Transcribe the entries in full, keeping each word as it is.

[Recorded data]
● ● ●

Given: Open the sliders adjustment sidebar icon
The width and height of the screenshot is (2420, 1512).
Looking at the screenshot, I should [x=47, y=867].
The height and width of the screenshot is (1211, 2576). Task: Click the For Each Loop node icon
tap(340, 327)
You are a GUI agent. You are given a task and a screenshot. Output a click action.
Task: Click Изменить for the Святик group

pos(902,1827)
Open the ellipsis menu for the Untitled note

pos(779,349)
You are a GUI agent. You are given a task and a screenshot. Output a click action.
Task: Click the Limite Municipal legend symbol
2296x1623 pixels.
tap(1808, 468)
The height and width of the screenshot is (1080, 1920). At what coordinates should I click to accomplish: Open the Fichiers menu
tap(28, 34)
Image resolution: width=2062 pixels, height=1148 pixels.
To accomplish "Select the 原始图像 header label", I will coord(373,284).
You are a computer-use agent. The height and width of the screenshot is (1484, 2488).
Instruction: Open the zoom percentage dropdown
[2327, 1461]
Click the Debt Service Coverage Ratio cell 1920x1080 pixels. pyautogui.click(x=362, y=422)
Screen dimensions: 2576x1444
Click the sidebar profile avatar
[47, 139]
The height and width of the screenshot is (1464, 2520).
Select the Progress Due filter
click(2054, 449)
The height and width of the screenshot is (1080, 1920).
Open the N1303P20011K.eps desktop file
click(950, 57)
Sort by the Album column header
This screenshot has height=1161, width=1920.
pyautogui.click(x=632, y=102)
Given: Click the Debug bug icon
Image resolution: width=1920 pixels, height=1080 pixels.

● ● ●

[RESPONSE TO THIS EXERCISE]
Given: Open the sliders adjustment sidebar icon
The width and height of the screenshot is (2420, 1512).
Looking at the screenshot, I should [x=47, y=867].
The height and width of the screenshot is (1211, 2576). Task: Click the For Each Loop node icon
tap(340, 327)
You are a GUI agent. You are given a task and a screenshot. Output a click action.
Task: Click Изменить for the Святик group

pos(902,1827)
Open the ellipsis menu for the Untitled note

pos(779,349)
You are a GUI agent. You are given a task and a screenshot. Output a click action.
Task: Click the Limite Municipal legend symbol
2296x1623 pixels.
tap(1808, 468)
The height and width of the screenshot is (1080, 1920). At what coordinates should I click to accomplish: Open the Fichiers menu
tap(28, 34)
Image resolution: width=2062 pixels, height=1148 pixels.
To accomplish "Select the 原始图像 header label", I will coord(373,284).
You are a computer-use agent. The height and width of the screenshot is (1484, 2488).
Instruction: Open the zoom percentage dropdown
[2327, 1461]
Click the Debt Service Coverage Ratio cell 1920x1080 pixels. pyautogui.click(x=362, y=422)
Screen dimensions: 2576x1444
Click the sidebar profile avatar
[47, 139]
The height and width of the screenshot is (1464, 2520).
Select the Progress Due filter
click(2054, 449)
The height and width of the screenshot is (1080, 1920).
Open the N1303P20011K.eps desktop file
click(950, 57)
Sort by the Album column header
This screenshot has height=1161, width=1920.
pyautogui.click(x=632, y=102)
Given: Click the Debug bug icon
Image resolution: width=1920 pixels, height=1080 pixels.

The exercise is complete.